The exception was the dataset based on Medicare findings, in which patients who were prescribed or who possessed one or two canisters per year saw higher incidence of severe exacerbations than patients with three or more canisters per year (IRR = 0.89; 95% CI, 0.86-0.91).
Patients who had GINA scores of three to five and three or more prescriptions or possessions of SABA canisters per year experienced more severe exacerbations than patients with fewer canisters per year across all countries and datasets.
Within the U.S. datasets, patients with GINA scores between two and five had higher incidences of severe exacerbations with three or more vs. one to two SABA canisters per year (IRR = 1.23; 95% CI, 1.22-1.24) than those with GINA scores between 1 and 5 (IRR = 1.03; 95% CI, 1.02-1.04).

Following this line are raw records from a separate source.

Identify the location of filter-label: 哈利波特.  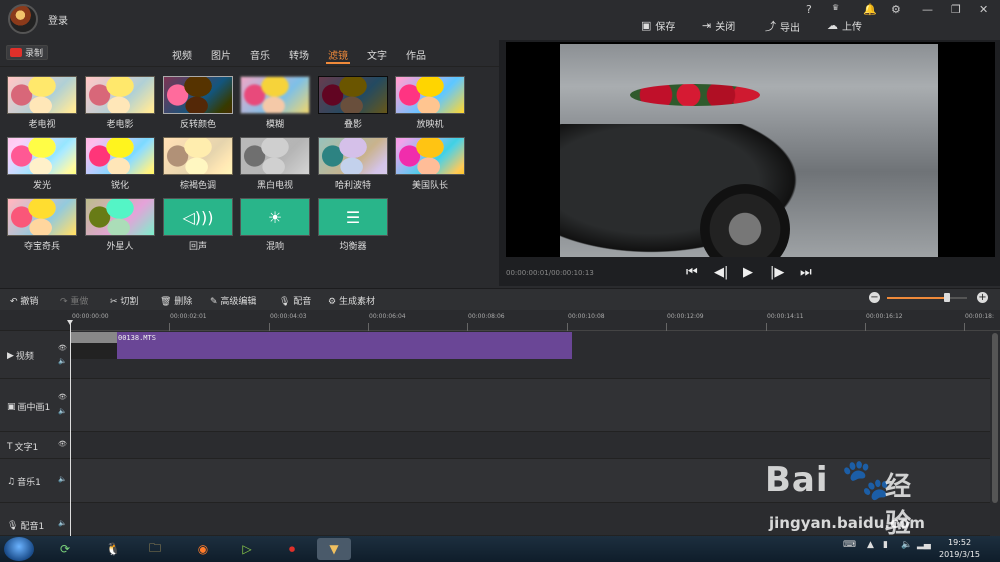
(352, 186).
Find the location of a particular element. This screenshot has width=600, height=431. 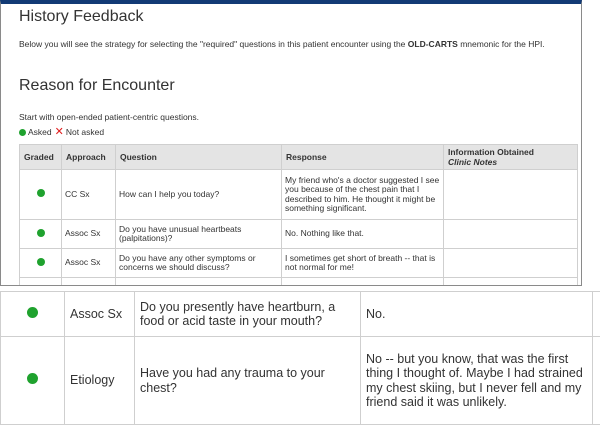

red-x-icon: ✕ is located at coordinates (59, 132).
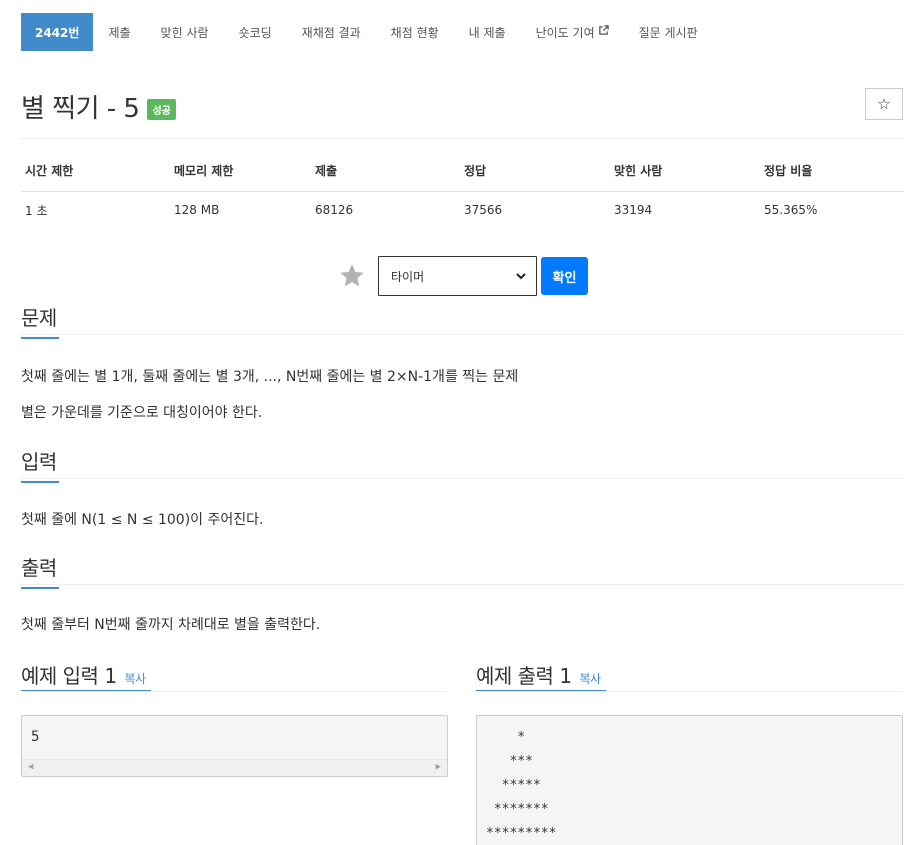 This screenshot has height=845, width=920. I want to click on nav-tab-judge-status: 채점 현황, so click(415, 32).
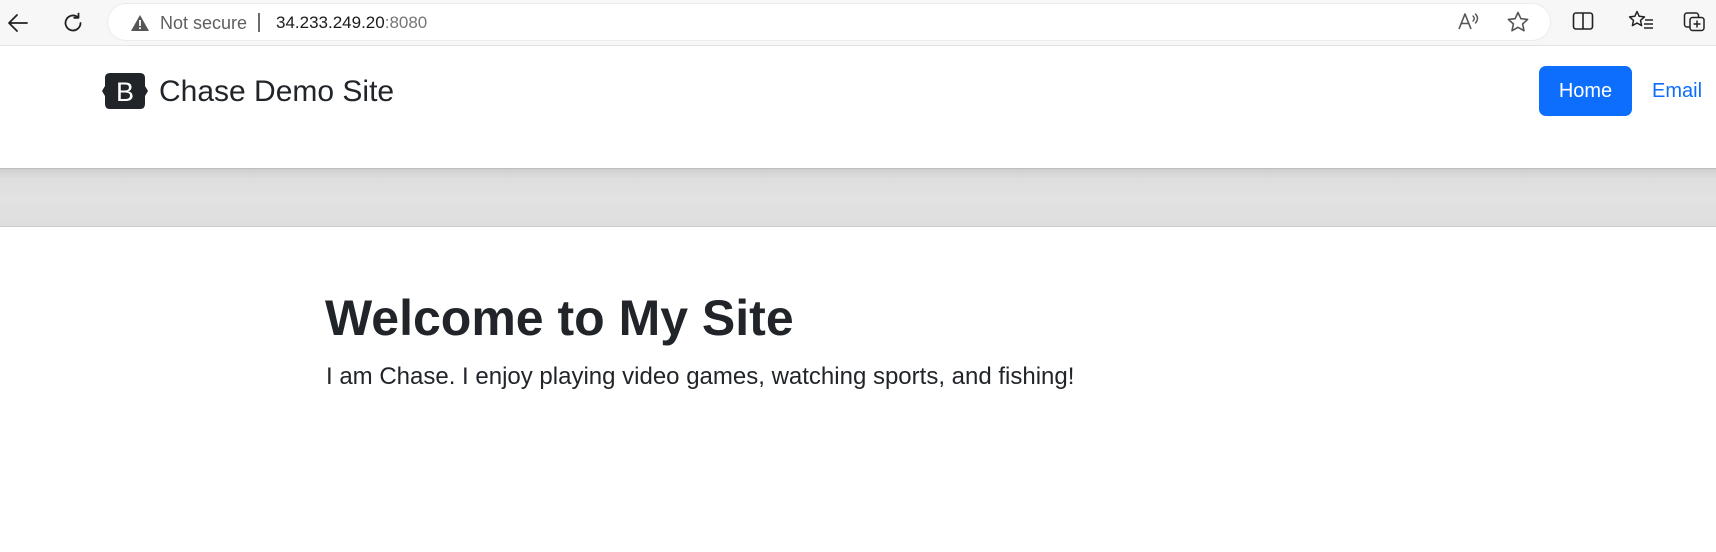 The height and width of the screenshot is (552, 1716). What do you see at coordinates (829, 22) in the screenshot?
I see `address-bar: Not secure 34.233.249.20:8080` at bounding box center [829, 22].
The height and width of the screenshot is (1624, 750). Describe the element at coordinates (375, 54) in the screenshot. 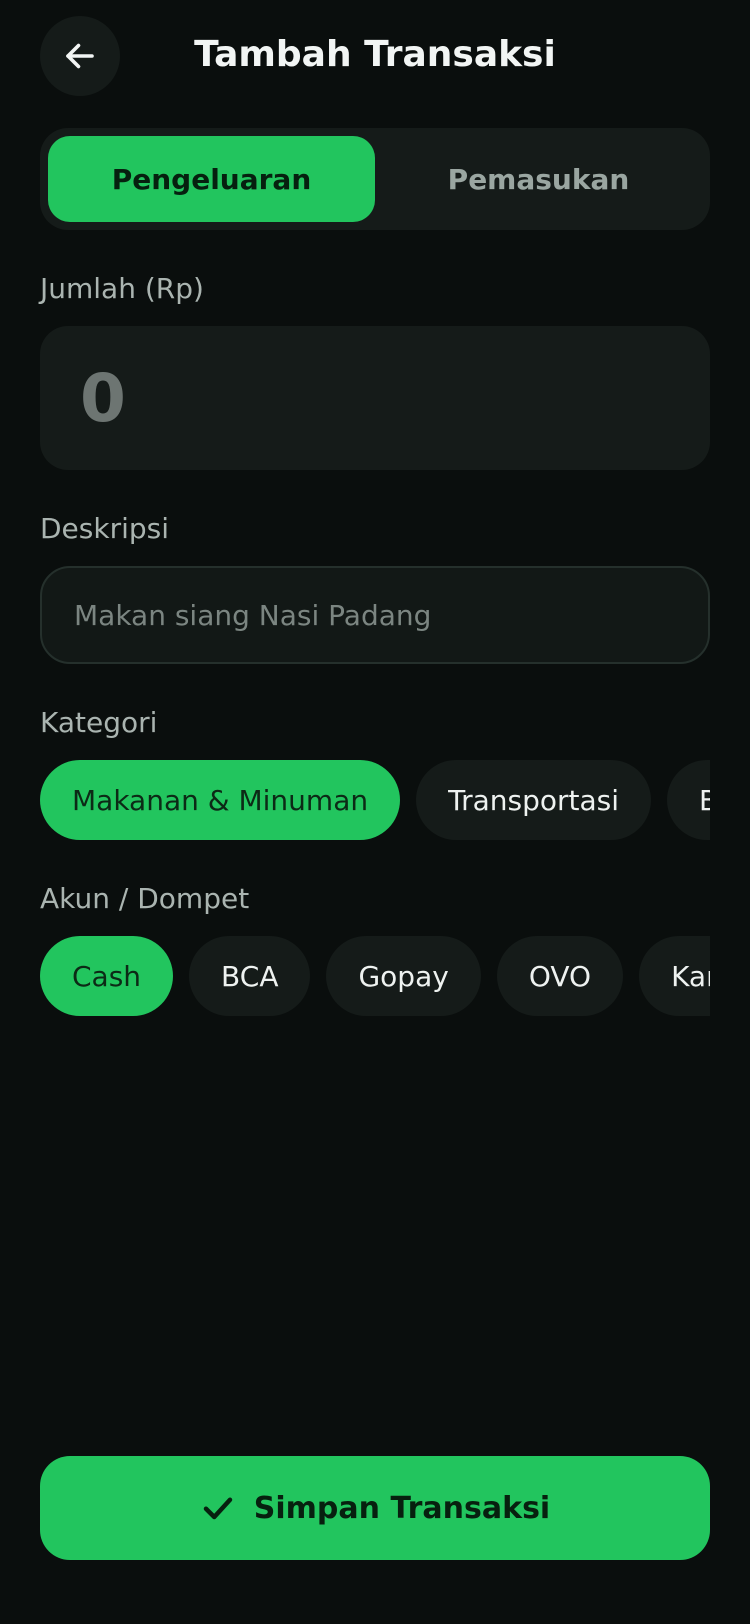

I see `page-title: Tambah Transaksi` at that location.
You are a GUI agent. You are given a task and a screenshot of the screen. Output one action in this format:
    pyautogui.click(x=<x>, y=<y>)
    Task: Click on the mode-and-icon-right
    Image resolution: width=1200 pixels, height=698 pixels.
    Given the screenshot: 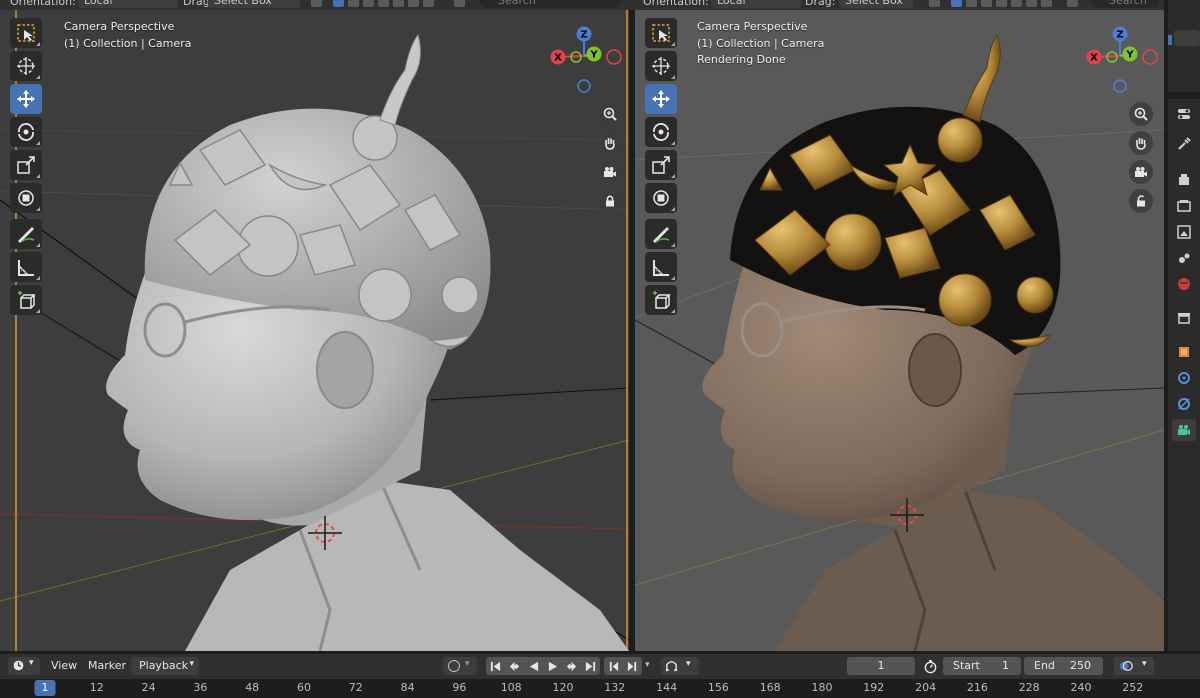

In fact, the researchers wrote, there was an association between use of three or more SABA canisters per year and increased incidence of exacerbations that required emergency, face-to-face evaluations with health care providers or hospitalizations among patients treated via SABA monotherapy in the U.S. (IRR = 1.31; 95% CI, 1.29-1.34).
“These data are concordant with observations that U.S. patients and health care providers tend to underestimate the consequences of asthma symptoms, relying predominantly on
SABA for rapid relief,” the researchers wrote. “These findings suggest the need for inhaled corticosteroid administration, either as regular maintenance treatment or intermittently, to address variability in airway inflammation in SABA monotherapy-treated patients and lend support to the GINA recommendation of not distinguishing intermittent from mild persistent asthma.”
Overall, the researchers found a 32.2% (adjusted IRR = 1.32; 95% CI, 1.18-1.49) greater risk for severe exacerbations among patients who were prescribed or who possessed three or more canisters per year than those with one or two canisters, independent of inhaled corticosteroid use or other exacerbation risk factors.
These findings indicate that asthma may remain uncontrolled even though these patients have potentially reasonable exposure to their prescribed maintenance therapy, showing that their asthma severity may be underestimated, the researchers wrote.
Providers may use yearly SABA canister prescription and possession totals of three or more as a practical and quantitative measure of reliance on SABA and as an aid in tracking rescue and reliever use, the researchers continued, adding that careful monitoring of SABA use at any level could help identify at-risk patients.